Se fosse um paciente, o hospital Fernando Aragão precisaria apenas de uma consulta num posto médico, com um clínico geral, que lhe receitaria uma medicação simples, repouso e alguns dias para que a enfermidade fosse debelada. Mas, se o clínico geral fosse o vereador Carlinhos da Cohab ou o prefeito Fábio Aragão, internação urgente num desses hospitais fora de Santa Cruz ( a capital da sulanca, com seus mais de 100 mil habitantes, não tem equipamento médico para uma simples cirurgia). Entretanto, e se o outro médico dissesse: “um posto de saúde resolve”? Os clínicos supracitados diriam: “não, vamos levar para Queimadas, Agrestina ou qualquer cidade que tenha contraído um empréstimo do FINISA”.
O parágrafo acima substituiria essa novela mexicana criada pelo prefeito de Santa Cruz sobre a tomada de um empréstimo da Caixa Econômica para construir o hospital Fernando Aragão. O posto de saúde seria o prazo de 36 meses para pagar o financiamento, o clínico geral seria o técnico da Caixa que fez um estudo garantindo que a prefeitura tem capacidade financeira para contrair um empréstimo de até 120 milhões, podendo pagar mensalmente uma prestação de até 5 milhões. Todavia, os dois clínicos querem a “internação” no hospital de 120 meses, ou seja, construir um equipamento e pagar dois.
Desde o início dessa história,nas redes sociais, nos blogs, nos sites, a cantiga do prefeito, da sua bancada e dos seus apoiadores e simpatizantes era uma só: faca no pescoço da oposição.

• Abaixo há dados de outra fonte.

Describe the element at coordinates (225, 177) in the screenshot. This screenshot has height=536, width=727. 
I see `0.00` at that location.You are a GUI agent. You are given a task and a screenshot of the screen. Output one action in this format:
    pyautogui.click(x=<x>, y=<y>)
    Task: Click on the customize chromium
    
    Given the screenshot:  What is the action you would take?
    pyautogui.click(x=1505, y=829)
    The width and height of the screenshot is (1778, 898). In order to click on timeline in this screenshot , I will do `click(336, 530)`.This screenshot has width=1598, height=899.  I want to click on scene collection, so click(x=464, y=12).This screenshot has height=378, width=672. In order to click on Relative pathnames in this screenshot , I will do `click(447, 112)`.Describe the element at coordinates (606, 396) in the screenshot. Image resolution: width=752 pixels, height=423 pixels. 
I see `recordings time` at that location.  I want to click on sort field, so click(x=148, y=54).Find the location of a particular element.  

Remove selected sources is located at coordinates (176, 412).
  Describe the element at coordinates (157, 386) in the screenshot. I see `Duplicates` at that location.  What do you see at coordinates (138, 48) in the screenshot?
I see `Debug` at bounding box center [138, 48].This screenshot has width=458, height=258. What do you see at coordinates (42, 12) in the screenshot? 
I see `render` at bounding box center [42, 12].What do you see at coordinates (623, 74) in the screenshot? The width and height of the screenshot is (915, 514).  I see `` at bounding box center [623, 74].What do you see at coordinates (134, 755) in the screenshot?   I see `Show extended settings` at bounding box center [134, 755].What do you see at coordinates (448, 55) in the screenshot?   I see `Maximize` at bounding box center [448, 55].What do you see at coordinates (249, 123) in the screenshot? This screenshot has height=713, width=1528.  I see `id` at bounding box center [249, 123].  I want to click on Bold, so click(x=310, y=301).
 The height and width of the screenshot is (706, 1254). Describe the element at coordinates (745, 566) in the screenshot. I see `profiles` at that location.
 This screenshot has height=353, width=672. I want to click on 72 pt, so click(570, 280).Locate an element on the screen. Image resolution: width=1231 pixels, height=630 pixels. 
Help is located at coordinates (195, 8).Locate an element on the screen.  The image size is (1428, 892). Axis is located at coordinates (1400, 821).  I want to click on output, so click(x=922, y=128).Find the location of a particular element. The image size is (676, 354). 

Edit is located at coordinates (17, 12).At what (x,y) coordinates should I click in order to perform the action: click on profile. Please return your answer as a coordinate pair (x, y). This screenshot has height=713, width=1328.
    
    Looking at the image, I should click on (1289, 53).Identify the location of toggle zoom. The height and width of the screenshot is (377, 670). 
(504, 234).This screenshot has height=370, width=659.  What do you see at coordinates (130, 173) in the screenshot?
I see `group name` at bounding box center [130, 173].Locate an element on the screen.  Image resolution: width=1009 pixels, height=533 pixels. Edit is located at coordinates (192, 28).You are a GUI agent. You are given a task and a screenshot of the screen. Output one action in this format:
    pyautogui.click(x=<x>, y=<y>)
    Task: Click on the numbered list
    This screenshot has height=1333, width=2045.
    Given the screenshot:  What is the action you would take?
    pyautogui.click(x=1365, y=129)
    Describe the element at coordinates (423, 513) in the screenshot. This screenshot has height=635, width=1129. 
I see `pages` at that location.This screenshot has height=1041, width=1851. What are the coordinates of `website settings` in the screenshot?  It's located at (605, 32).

Começando com a campanha massiva e sofisticada, na mídia e nas ruas, do polêmico hospital, como se fossem favas contadas. Para qualquer questionamento, que é direito de qualquer cidadão, que é uma obrigação dos vereadores, lá vinha o carimbo: é CONTRA a cidade, contra a população, contra a saúde. Até que chegou a hora da audiência pública e da votação da mensagem na Câmara para mostrar que ninguém na cidade ou na região se opõe a que Santa Cruz tenha um hospital para atender dignamente os seus moradores, sem precisar transportá-los para outras cidades.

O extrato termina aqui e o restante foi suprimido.